Gemäß § 81 der Geschäftsordnung wird über Verlangen von fünf Abgeordneten im Anschluß an diese Erklärungen eine gemeinsame Debatte stattfinden.

Ich erteile zunächst Herrn Bundesminister für Finanzen das Wort.

13.35

Bundesminister für Finanzen Mag. Viktor Klima: Herr Präsident! Hohes Haus! Meine sehr geehrten Damen und Herren! Ich weiß, daß Sie heute sehr viele wichtige und interessante Themen auf der Tagesordnung haben, aber ich erlaube mir trotzdem traditionsgemäß – in Ergänzung zu dem vorliegenden, sehr umfangreichen schriftlichen Bericht der Bundesregierung über das Jahr 1996 – einige Bemerkungen zu machen.

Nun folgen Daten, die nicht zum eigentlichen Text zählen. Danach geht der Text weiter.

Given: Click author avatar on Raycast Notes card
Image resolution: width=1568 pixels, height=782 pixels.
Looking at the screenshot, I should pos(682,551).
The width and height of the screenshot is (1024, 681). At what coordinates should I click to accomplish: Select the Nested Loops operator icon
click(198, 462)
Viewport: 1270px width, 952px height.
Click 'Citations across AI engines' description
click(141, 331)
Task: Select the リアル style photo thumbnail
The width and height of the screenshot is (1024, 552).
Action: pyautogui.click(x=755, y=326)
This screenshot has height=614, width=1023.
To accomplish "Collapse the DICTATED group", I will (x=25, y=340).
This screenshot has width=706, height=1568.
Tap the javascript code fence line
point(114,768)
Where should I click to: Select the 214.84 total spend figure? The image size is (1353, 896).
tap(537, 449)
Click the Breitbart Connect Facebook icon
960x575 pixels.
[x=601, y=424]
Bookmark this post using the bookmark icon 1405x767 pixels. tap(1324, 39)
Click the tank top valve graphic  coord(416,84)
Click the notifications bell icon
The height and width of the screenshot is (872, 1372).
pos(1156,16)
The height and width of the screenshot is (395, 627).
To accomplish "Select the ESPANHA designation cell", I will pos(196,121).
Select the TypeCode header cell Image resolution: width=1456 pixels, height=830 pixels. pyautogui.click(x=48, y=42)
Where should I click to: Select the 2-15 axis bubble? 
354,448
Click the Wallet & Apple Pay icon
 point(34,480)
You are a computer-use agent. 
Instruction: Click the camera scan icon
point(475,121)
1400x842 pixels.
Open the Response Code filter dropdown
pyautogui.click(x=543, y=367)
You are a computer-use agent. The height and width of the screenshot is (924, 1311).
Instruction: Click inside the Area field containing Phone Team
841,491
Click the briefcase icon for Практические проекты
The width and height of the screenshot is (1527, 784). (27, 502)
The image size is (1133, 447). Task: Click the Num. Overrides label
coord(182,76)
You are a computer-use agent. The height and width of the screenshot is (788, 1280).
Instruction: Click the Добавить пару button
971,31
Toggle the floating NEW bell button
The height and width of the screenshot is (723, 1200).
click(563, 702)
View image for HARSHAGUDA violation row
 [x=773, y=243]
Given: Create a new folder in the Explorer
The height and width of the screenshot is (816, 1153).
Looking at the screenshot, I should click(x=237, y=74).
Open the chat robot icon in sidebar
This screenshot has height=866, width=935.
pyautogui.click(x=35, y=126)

Ich habe vor etwa drei Monaten dem Hohen Haus die Bundesvoranschläge 1996 und 1997 vortragen dürfen. Bereits damals habe ich im Rahmen der Budgetrede darauf hingewiesen, daß sich die Bundesregierung ein über zwei Jahre hinausgehendes Programm erarbeitet hat – mit einem Schwerpunkt: der Beschäftigungssicherung in unserem Lande.

In Ergänzung zu diesen Konsolidierungsbestrebungen wurden daher Maßnahmen vorbereitet und in großem Umfang bereits gesetzt, die in ihrem Gesamteffekt die Wettbewerbsfähigkeit der österreichischen Wirtschaft, die Qualität unseres Wirtschaftsstandortes sicherstellen sollen und damit mittel- bis langfristig für Arbeitsplätze sorgen werden. (Beifall bei SPÖ und ÖVP.)

Meine sehr geehrten Damen und Herren! Dazu zählen Impulse im Bereich der Infrastruktur, des Hochbaus, der Abwasserwirtschaft, der Abfallentsorgung ebenso wie die Unterstützung von Exporten und von Unternehmensgründungen, die Straffung von Behördenverfahren und ähnliches mehr.

All dies wird nicht nur kurzfristig – im Primäreffekt – die Beschäftigung sichern, sondern vor allem im Sekundäreffekt, also mittelfristig, die Qualität unseres Standortes erhöhen und damit die Wettbewerbsfähigkeit sichern.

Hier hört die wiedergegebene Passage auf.